On his Facebook page, he says he supports restarting the Extended Child Tax Credit, raising the national minimum wage and making sure benefits are available to miners suffering from black lung disease. “I am adamantly pro-choice,” he added.
The lack of a marquee name on the Democratic ballot speaks to the party’s weakness in the Mountain State, according to John Kilwein, chair of the political science department at West Virginia University. Famously or notoriously, depending on one’s politics, Democratic Sen. Joe Manchin hangs onto his seat by frequently parting ways with his party.
“There’s a problem with the Democratic Party when there’s not someone more prominent, maybe a member of the House of Delegates or [state] Senate, who’s running,” Kilwein said. “That Mr. Wendell is the guy should sound the alarm bells for the West Virginia Democratic Party.”
Though supportive of his husband’s campaign, Hample said he will limit his participation during the race.
“I have to be the rabbi of the Democrats and the Republicans,” he said. “But I feel like I can stand up strongly for inclusion issues. I believe in a society where everyone is validated, and everyone has dignity, and everyone has rights. I will take a stand on those kinds of issues.”
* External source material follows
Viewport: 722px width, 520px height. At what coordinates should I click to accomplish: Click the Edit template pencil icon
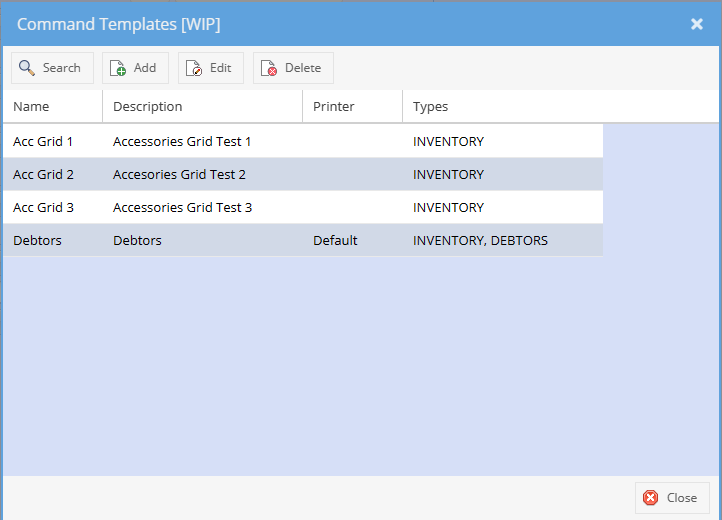(194, 68)
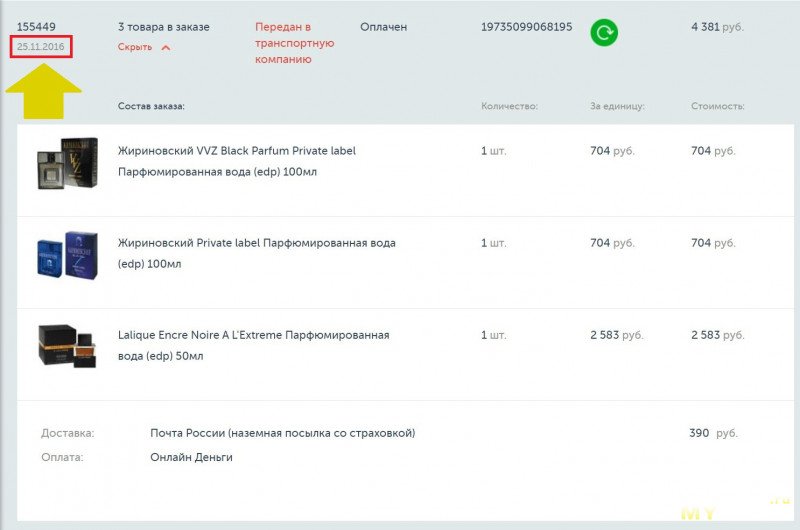Screen dimensions: 800x530
Task: Click the 390 руб. delivery cost
Action: point(713,433)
Wendell’s campaign comes at a frightening time for American Jews, with the hostage-taking at a synagogue in Colleyville, Texas, and vandalism at Chicago synagogues recently making headlines.
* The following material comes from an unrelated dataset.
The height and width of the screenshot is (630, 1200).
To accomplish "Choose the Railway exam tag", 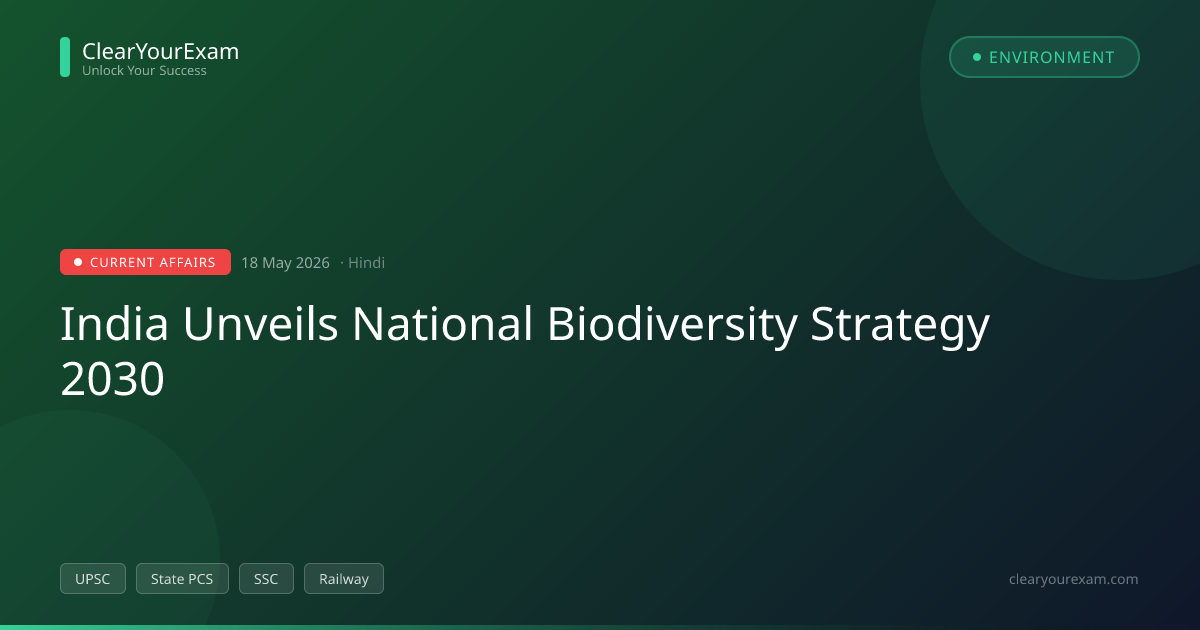I will [x=344, y=578].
Still, neither man is prepared to let the times muzzle them.
“It’s too late for us to die young,” Hample said. “People who believe in democracy don’t deserve to prevail unless they have the courage of our convictions and the willingness to stand tall.”
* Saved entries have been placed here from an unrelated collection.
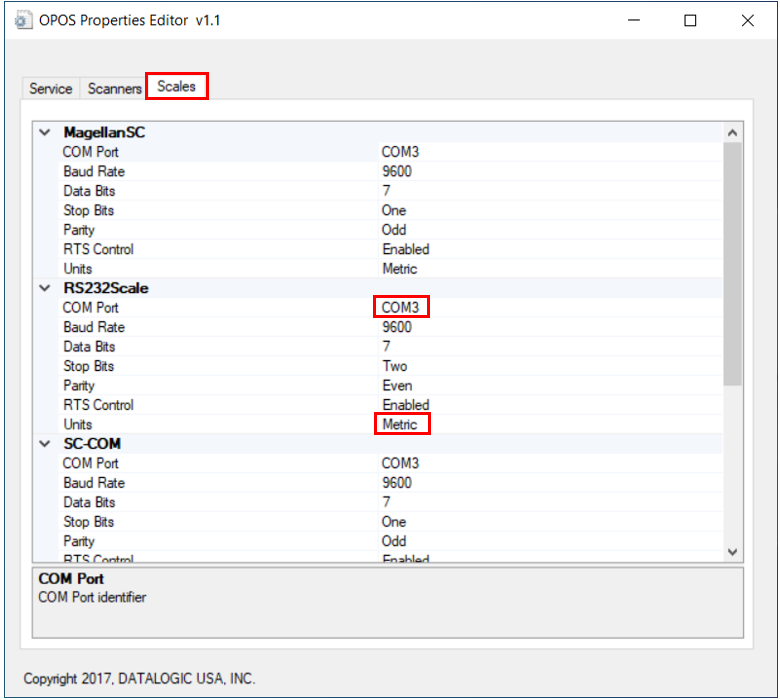Select MagellanSC Parity value Odd

tap(393, 230)
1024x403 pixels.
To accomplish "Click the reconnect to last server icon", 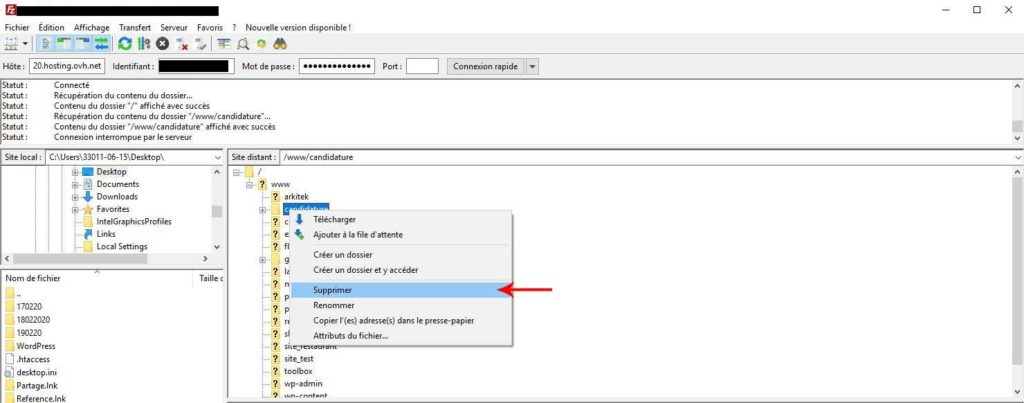I will [x=201, y=43].
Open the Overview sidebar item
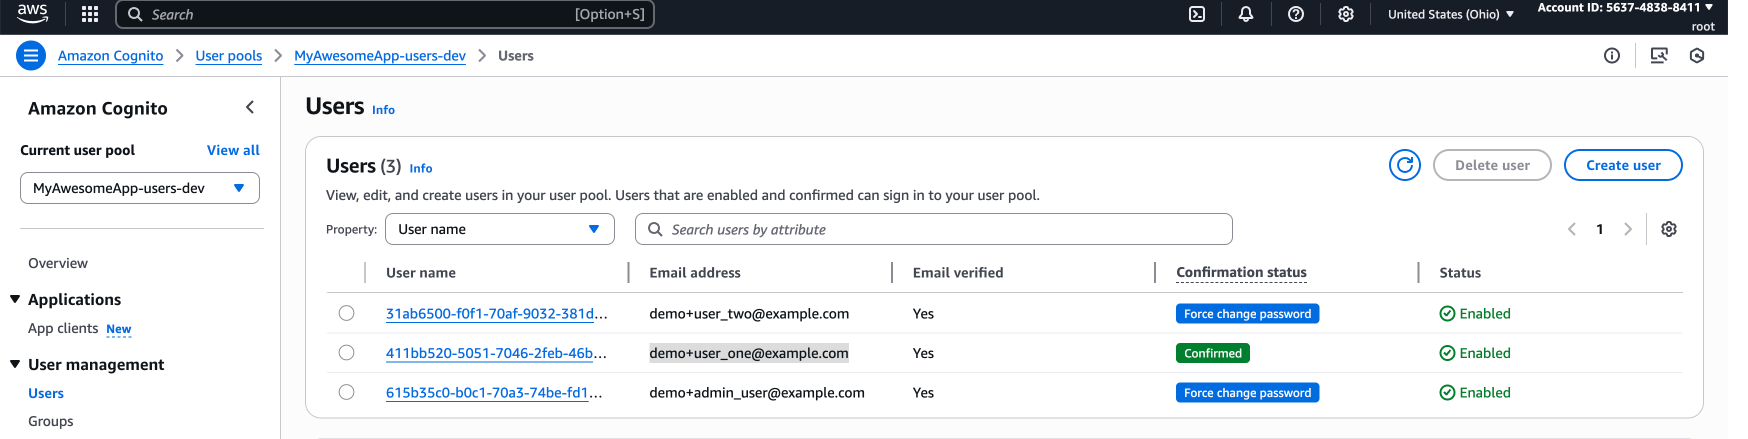The image size is (1748, 439). (58, 263)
Wendell simply added, “I personally can’t live a fearful life.”
Over the coming months, Wendell will learn how local voters will react to a liberal, gay, Jewish candidate, But he believes he may be the kind of person West Virginians need to hear from — locally and in Washington, D.C.
“I get that it’s odd,” he said, “but maybe it is the ideal candidate, somebody who can come in and say something completely different from what they expect.”